Agnieszka Woźniak-Starak i Anna Woźniak-Starak spotkały się w Gdyni na premierze filmu "Kulej"
W Gdyni od kilku dni trwa 49. Festiwal Polskich Filmów Fabularnych. Jednym z najgłośniej zapowiadanych pokazów był film "Kulej. Dwie strony medalu". Na premierze nie zabrakło obsady i innych znanych osób, w tym Agnieszki Woźniak-Starak i Anny Woźniak-Starak.
Polacy nie gęsi i swój festiwal filmowy też mają. Co prawda doroczna impreza w Gdyni odbiega jeszcze prestiżem od tych w Cannes czy Wenecji, ale do Trójmiasta i tak zjeżdżają najwięksi twórcy filmowi z całego kraju. W trakcie festiwalu prezentowane są premierowe filmy, a zwieńczeniem pokazów jest wręczenie nagród - Złotych Lwów.

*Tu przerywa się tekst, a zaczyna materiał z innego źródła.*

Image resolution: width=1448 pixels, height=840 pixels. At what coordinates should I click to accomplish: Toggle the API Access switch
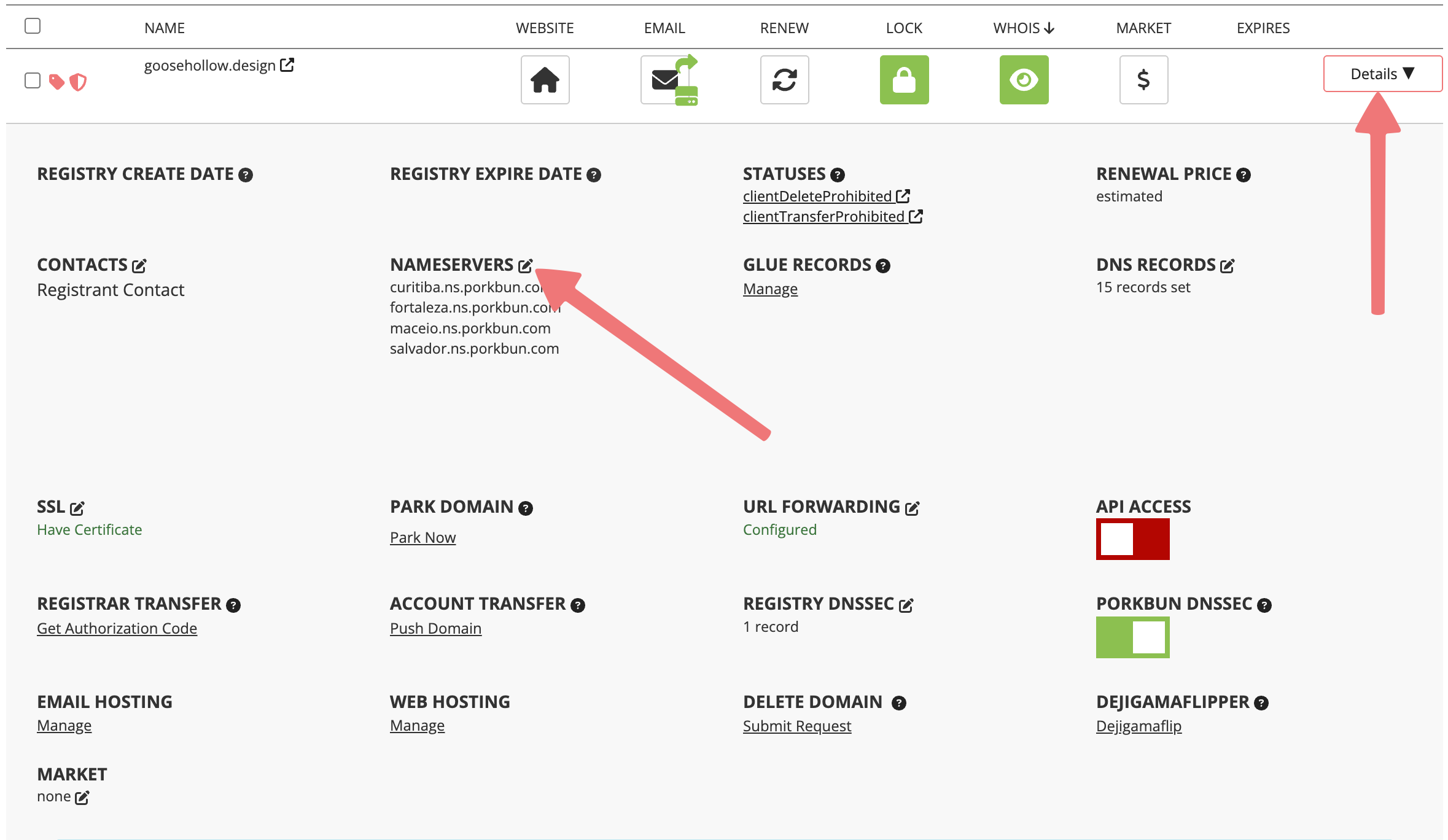(x=1132, y=539)
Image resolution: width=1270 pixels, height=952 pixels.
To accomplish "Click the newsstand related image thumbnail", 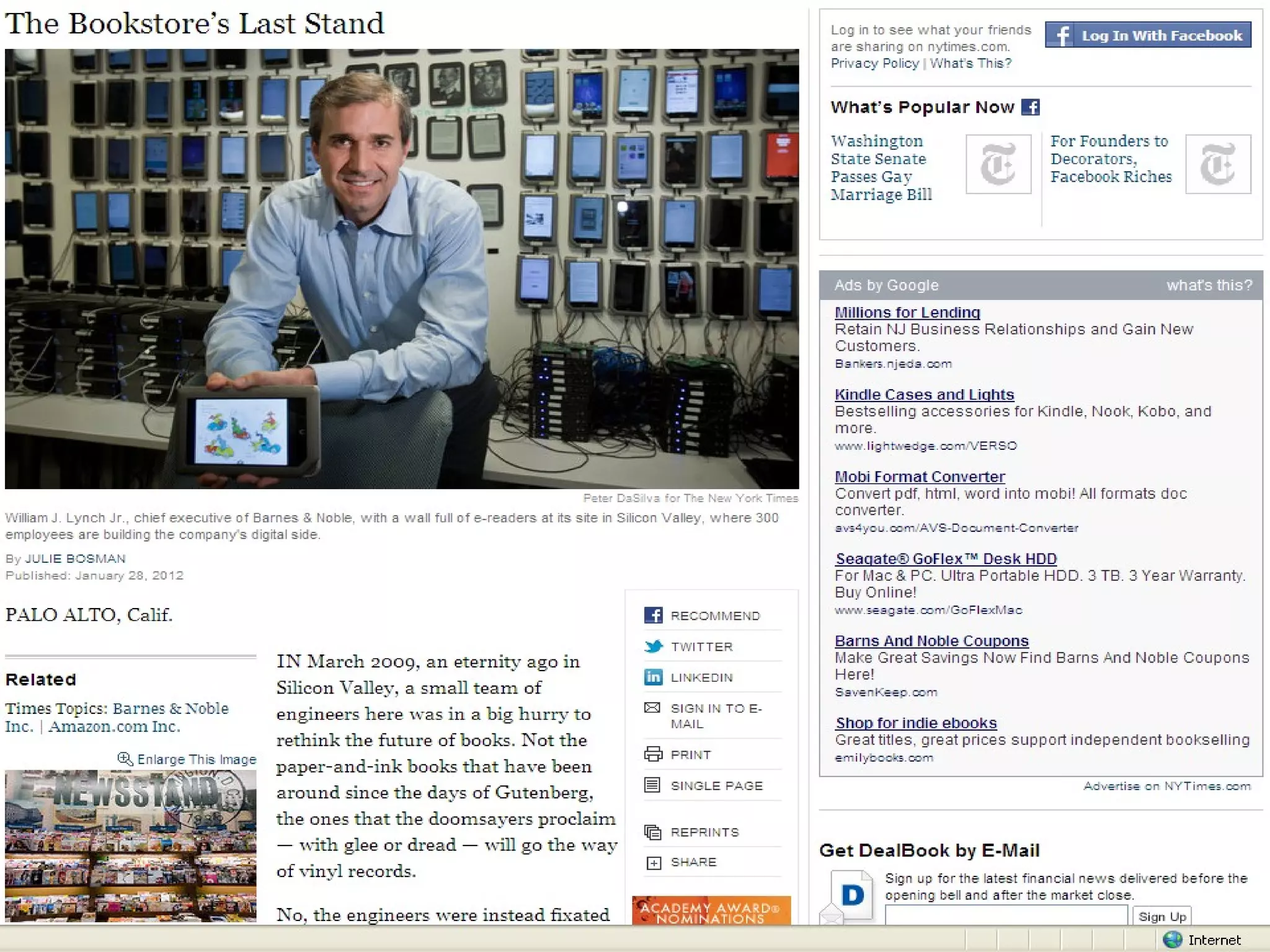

25 września w Gdyni swoją premierę miał wyczekiwany od dawna film "Kulej. Dwie strony medalu". Film w reżyserii Xawerego Żuławskiego przedstawia historię Jerzego Kuleja, legendarnego polskiego boksera, dwukrotnego mistrza olimpijskiego. W tytułową rolę wcielił się Tomasz Włosok. Żonę sportowca - Helenę Kulej - zagrała z kolei Michalina Olszańska.
Anna Woźniak-Starak i Agnieszka Woźniak-Starak spotkały się w Gdyni
Poza obsadą na premierze w Gdyni zjawiły się też m.in. Anna Woźniak-Starak i Agnieszka Woźniak-Starak. Nieprzypadkowo. Jak zdradziła prezenterka w relacji na swoim instagramowym profilu, film o Jerzym Kuleju wyprodukował Krzysztof Terej z Watchout Studio, domu produkcyjnego założonego przez Piotra Woźniaka-Staraka.

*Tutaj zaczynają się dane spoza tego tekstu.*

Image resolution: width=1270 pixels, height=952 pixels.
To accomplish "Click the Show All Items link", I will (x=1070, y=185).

W rozmowie z "Rzeczpospolitą" Xawery Żuławski przyznał, że to syn olimpijczyka wyszedł z inicjatywą realizacji filmu o jego ojcu.
Waldemar Kulej zjawił się u nas z propozycją ekranizacji biografii swojego ojca jeszcze za życia Piotra Woźniaka-Staraka, bo uznał, że tylko Watchout Studio jest w stanie zrobić dobry film o życiu Jerzego Kuleja. Pamiętam, że Piotrek był entuzjastą tego pomysłu - mówił.
Obecni na premierze fotoreporterzy uwiecznili wzruszone rekcje Anny Woźniak-Starak po seansie. Nie kryła poruszenia. Agnieszka Woźniak-Starak również z dumą oklaskiwała film. Panie nie zapozowały do wspólnych zdjęć, ale siedziały blisko siebie na sali kinowej. Jak donosi Radio Gdańsk, oklaski po filmie trwały dokładnie 8 minut i 35 sekund.